No single piece of media has done more damage to writers than The Wizard of Oz. Since its theatrical release in 1939, countless novels, movies, short stories, and narrative school projects have ended with the words and then I woke up. While the trope itself originated from the Spanish Baroque period around 1600 A.D., I blame The Wizard of Oz entirely for popularizing its use. Among the fake snow made from asbestos and the pure aluminum in the Tin Man’s makeup, this trope was simply another poison to be found over the rainbow.


My single biggest pet peeve in writing is a story that undercuts itself in its last moments. If you are searching for a way to free your story of any tension and weight it might’ve held, the perfect way to do so is to reveal that all of the events transpired within the confines of someone’s head. It’s a grab at a reader reaction that I personally believe is only used by those who are unwilling to obtain significant reactions through actual effort.


This isn’t to say that dreams can't have a place within stories.
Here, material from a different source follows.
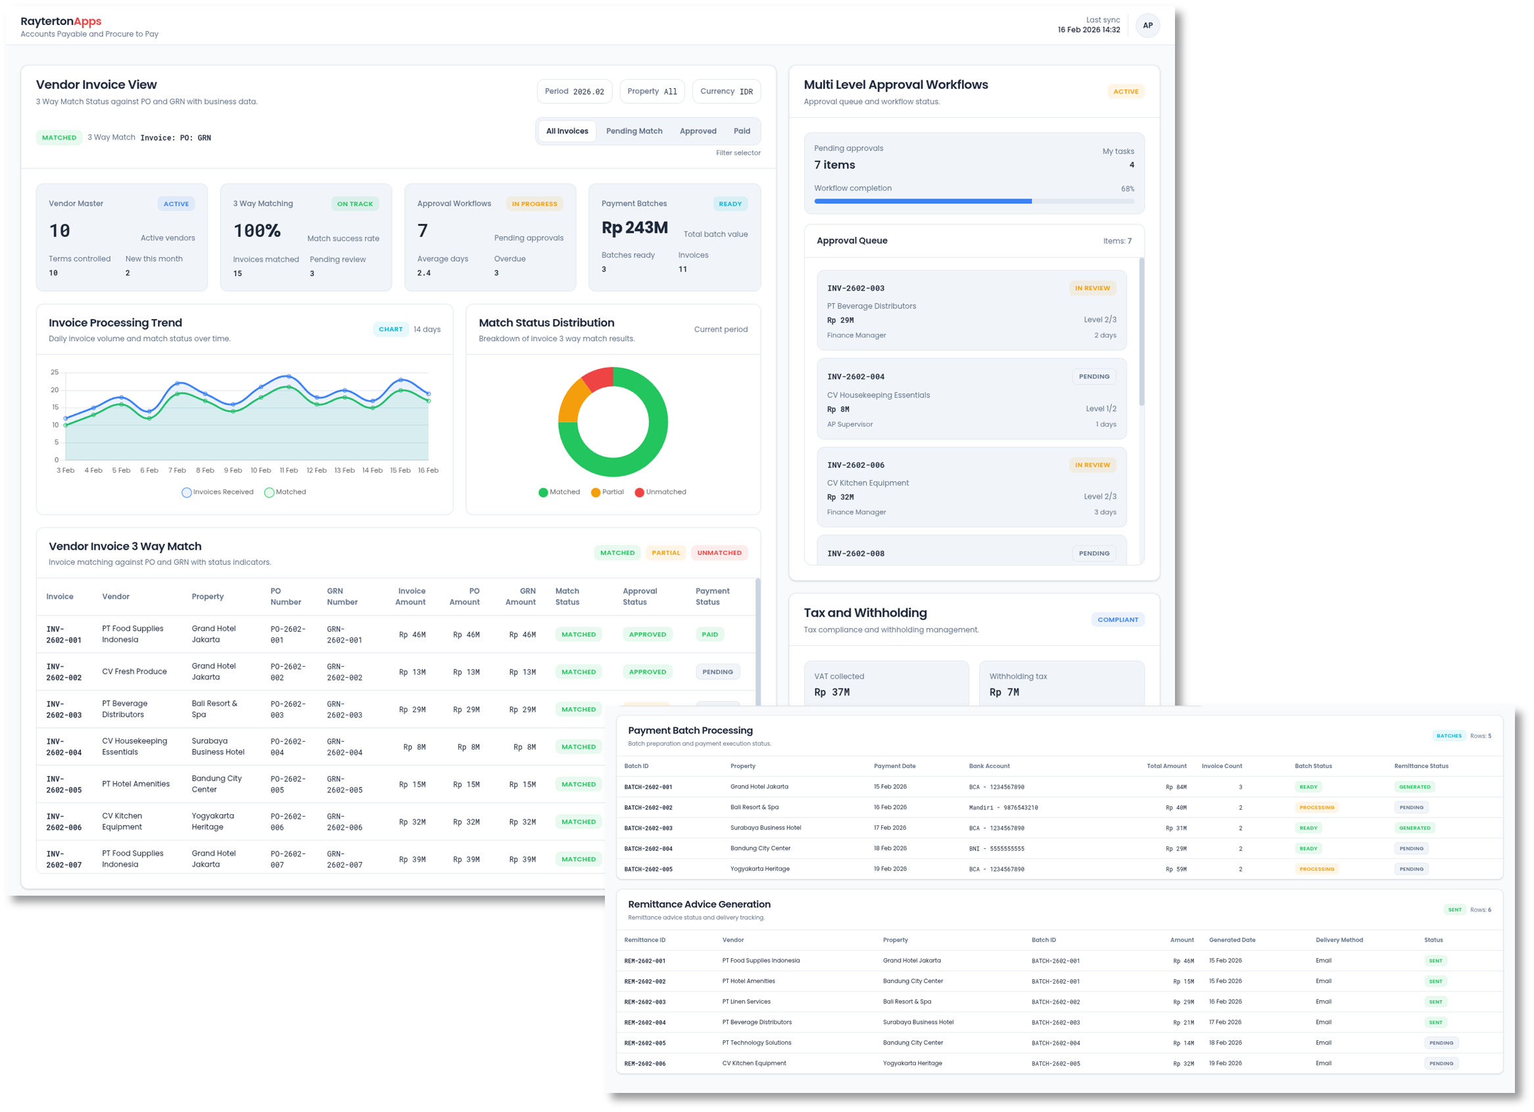Click the UNMATCHED filter badge
This screenshot has height=1112, width=1534.
[719, 553]
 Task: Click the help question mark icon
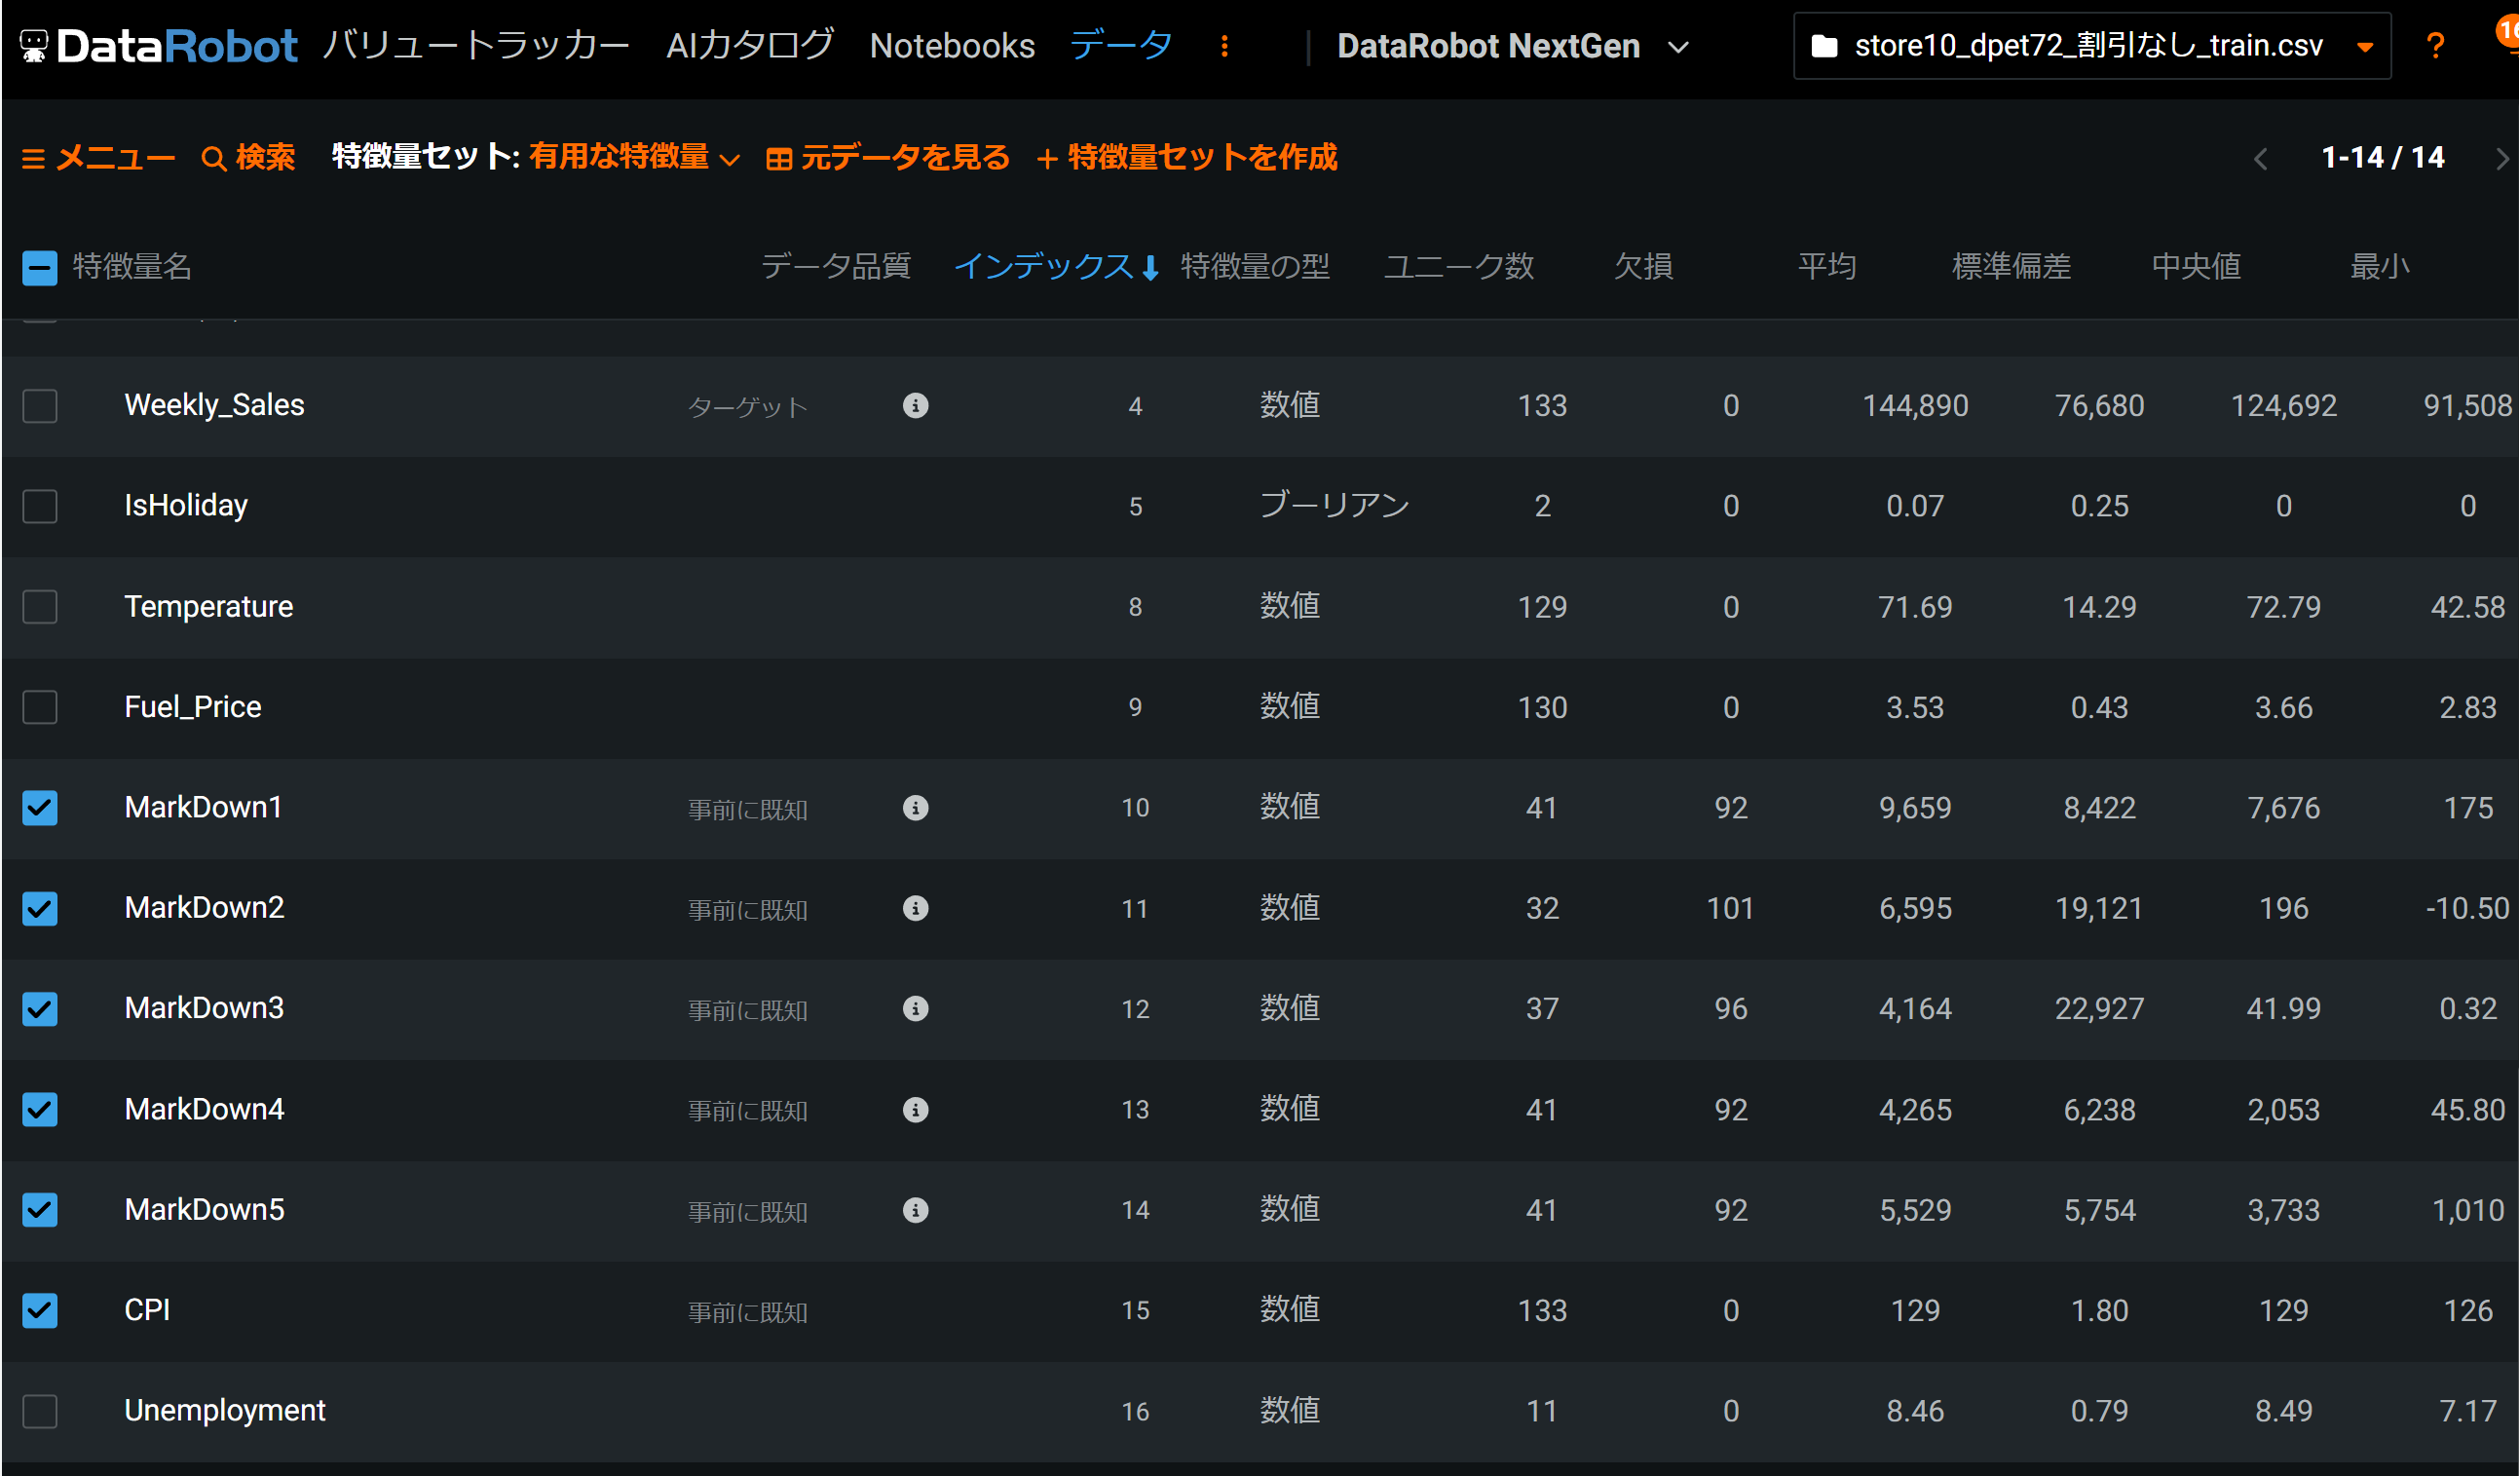click(x=2435, y=46)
I think that they can be a fantastic device. They reveal characters’ fears and desires, and the shock of waking up from them is a fun breath for the reader that also allows them to see their main character disoriented. They should just never overhaul the entire story itself. If you are writing fiction, allow it to remain fiction.

It’s easy to say that it never happened. It’s hard to let yourself accept a world where it did.